Note - it's not very clear, but if you look at the integration you need to get in (b), it is clear that this is what is needed.

 

[+GriM ReApeR+]

Originally posted by CM_Tutor
It means you need to find real numbers A, B and C such that

sin⁴2x = A + Bcos4x + Ccos8x

Note - it's not very clear, but if you look at the integration you need to get in (b), it is clear that this is what is needed.

so that means i have to expand sin^4(2x)?

 

[CM_Tutor]

You will need to get an expression for sin²2x by expanding cos4x. Then square - you can eliminate the cos²4x term that results by looking at cos8x.

 

[AGB]

Originally posted by CM_Tutor
You will need to get an expression for sin²2x by expanding cos4x. Then square - you can eliminate the cos²4x term that results by looking at cos8x.
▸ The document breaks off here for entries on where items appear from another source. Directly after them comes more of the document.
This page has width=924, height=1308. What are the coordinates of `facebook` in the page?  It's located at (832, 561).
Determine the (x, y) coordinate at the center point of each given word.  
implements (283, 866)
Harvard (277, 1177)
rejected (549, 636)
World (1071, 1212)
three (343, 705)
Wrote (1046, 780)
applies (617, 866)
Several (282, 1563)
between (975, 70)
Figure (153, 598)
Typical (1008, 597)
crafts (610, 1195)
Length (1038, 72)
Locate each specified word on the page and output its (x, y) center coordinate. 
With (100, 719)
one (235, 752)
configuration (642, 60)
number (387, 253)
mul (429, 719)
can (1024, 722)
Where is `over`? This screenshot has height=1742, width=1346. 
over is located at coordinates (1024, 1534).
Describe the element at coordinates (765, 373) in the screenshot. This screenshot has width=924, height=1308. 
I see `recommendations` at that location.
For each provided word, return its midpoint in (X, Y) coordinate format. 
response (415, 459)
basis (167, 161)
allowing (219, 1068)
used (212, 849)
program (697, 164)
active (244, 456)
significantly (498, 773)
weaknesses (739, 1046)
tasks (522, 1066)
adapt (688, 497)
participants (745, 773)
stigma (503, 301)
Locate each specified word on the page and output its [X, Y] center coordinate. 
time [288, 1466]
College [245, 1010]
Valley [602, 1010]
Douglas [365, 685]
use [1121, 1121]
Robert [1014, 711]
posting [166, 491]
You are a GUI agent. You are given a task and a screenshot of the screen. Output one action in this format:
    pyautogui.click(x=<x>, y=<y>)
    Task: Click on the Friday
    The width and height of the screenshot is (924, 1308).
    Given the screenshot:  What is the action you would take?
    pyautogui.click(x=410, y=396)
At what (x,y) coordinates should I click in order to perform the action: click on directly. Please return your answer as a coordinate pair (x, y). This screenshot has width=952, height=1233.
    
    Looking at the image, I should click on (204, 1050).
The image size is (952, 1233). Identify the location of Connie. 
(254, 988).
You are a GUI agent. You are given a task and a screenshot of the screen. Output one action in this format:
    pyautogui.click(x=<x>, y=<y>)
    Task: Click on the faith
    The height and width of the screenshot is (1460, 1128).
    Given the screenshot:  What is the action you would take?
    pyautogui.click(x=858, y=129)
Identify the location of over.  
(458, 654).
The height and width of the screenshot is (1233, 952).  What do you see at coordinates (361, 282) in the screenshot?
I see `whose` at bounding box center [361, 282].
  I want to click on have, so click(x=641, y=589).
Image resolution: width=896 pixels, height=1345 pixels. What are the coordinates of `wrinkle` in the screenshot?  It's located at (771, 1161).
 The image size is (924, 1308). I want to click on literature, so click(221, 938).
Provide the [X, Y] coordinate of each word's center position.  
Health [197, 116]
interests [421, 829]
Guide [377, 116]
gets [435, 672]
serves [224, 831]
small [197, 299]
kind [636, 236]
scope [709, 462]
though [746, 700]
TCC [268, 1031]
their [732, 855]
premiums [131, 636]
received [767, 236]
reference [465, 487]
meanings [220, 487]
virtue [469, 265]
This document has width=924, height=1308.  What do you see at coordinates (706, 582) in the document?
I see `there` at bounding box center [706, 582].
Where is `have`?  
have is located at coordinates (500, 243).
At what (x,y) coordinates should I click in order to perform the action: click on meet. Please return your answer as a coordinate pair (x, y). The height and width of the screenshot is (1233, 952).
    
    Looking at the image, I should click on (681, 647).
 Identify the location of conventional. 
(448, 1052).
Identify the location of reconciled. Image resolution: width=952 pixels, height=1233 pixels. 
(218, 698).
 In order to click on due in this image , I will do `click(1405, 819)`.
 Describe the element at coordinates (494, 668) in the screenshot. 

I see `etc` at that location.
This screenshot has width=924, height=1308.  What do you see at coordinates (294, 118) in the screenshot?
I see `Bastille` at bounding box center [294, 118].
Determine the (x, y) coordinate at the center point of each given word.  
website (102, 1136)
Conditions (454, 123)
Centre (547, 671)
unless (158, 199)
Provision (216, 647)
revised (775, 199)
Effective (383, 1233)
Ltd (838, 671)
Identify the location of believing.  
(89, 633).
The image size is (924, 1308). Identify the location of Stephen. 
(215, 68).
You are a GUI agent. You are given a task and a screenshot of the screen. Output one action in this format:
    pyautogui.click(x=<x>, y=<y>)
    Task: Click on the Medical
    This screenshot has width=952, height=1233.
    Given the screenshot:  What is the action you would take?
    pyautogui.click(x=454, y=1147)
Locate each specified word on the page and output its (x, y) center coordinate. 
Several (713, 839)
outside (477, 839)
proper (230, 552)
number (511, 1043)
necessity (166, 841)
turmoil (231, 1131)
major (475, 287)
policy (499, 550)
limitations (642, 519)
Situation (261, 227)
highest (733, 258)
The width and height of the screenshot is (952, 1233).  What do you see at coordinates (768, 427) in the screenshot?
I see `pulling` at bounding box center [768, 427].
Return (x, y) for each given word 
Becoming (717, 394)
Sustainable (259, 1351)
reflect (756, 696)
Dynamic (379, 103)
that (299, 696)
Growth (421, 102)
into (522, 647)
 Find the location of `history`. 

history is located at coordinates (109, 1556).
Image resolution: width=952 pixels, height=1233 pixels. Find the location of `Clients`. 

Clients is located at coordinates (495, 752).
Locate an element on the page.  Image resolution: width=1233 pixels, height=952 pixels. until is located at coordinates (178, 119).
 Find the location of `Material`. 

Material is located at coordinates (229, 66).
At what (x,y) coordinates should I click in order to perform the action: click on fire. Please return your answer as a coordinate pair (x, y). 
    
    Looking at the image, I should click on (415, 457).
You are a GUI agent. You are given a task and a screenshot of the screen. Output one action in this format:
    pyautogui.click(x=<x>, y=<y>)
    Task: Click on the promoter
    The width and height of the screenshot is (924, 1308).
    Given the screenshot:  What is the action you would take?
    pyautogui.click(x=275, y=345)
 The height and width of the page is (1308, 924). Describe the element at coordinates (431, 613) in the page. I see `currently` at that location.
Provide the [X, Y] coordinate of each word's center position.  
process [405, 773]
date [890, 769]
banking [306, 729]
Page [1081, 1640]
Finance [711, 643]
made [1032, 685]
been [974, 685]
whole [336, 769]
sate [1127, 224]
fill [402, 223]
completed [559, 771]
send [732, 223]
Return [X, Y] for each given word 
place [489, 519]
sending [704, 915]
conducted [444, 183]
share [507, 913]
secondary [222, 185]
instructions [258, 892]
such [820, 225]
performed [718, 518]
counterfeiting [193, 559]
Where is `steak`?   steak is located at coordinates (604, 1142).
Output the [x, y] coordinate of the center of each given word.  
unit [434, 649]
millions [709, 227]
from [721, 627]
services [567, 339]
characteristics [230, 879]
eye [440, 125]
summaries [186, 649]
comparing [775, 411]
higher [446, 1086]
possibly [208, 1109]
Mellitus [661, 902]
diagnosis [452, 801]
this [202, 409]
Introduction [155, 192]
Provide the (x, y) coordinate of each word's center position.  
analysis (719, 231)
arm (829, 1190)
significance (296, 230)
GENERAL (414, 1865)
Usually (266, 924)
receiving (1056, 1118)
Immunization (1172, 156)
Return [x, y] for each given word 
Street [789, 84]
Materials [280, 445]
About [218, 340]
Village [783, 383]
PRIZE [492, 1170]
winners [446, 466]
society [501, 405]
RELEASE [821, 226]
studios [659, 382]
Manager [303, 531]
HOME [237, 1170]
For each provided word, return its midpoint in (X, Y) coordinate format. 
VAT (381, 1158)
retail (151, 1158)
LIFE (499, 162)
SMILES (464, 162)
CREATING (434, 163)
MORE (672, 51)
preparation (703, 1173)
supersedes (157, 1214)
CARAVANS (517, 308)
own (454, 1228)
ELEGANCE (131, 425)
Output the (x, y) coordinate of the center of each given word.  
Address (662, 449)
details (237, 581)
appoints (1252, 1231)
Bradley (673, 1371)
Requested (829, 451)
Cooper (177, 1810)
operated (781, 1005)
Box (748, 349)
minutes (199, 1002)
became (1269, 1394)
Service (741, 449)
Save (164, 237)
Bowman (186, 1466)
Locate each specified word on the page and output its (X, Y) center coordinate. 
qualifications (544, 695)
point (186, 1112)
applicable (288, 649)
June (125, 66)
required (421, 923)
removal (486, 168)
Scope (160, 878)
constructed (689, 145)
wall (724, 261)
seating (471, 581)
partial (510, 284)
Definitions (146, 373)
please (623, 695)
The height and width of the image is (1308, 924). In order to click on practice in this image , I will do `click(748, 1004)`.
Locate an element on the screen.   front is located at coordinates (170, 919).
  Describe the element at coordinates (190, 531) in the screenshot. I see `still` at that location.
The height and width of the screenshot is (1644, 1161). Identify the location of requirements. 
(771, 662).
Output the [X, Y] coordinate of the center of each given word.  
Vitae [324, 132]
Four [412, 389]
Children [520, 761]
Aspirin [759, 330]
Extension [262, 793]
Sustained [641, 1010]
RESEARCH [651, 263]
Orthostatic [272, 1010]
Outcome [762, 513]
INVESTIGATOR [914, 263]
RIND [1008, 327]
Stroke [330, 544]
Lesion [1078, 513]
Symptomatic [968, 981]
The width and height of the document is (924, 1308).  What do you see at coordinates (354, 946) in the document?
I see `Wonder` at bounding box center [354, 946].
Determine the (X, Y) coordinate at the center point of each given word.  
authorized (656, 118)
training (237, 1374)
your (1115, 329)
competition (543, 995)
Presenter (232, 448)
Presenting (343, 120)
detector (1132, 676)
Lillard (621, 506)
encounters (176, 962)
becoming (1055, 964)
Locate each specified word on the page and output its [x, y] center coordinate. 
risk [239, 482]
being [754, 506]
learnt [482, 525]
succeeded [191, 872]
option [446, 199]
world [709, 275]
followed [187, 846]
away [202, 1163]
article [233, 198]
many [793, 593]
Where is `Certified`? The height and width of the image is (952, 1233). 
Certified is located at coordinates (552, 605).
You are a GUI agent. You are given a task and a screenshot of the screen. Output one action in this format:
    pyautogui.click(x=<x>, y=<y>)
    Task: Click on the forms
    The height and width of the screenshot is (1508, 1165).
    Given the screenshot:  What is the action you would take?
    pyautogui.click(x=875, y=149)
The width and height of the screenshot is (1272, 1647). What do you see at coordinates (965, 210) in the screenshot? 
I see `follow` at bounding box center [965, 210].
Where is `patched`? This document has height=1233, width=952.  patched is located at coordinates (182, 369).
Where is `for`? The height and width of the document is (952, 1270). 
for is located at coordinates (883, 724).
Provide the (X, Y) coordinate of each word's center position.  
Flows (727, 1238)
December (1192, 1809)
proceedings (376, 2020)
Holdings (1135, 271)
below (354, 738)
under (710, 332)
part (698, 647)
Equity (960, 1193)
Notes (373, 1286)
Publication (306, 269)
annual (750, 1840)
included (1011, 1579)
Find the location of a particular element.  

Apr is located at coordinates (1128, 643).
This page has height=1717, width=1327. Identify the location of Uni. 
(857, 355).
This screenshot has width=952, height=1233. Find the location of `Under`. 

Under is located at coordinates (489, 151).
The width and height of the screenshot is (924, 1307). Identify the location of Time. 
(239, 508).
cant you just use that formula for sin²x = (.5 - .5cos2x) i.e. re write the equation as (sin²x)² then do it normally??

 

[CM_Tutor]

Originally posted by AGB
cant you just use that formula for sin²x = (.5 - .5cos2x) i.e. re write the equation as (sin²x)² then do it normally??

Remember that the question asked for sin⁴2x in terms of cos4x

 

[AGB]

Originally posted by CM_Tutor
Remember that the question asked for sin⁴2x in terms of cos4x

sorry... typo...

but i got the right answer using that identity (you have to use it twice):

sin⁴x = (sin²x)²

= (.5 - .5cos4x)²

= .25 - .5cos4x + .25(cos²4x)

integrate that and you get....

= .25x - .125sin4x + .25[.5x + .125sin8x]

= 3x/8 - sin4x/8 + sin8x/64 + C

as required...

 

[CM_Tutor]

You mean sin⁴2x = (sin²2x)² = (.5 - .5cos4x)² = .25 - .5cos4x + .25(cos²4x)
which is the same as expanding cos4x and then squaring.

In other words, our methods are the same.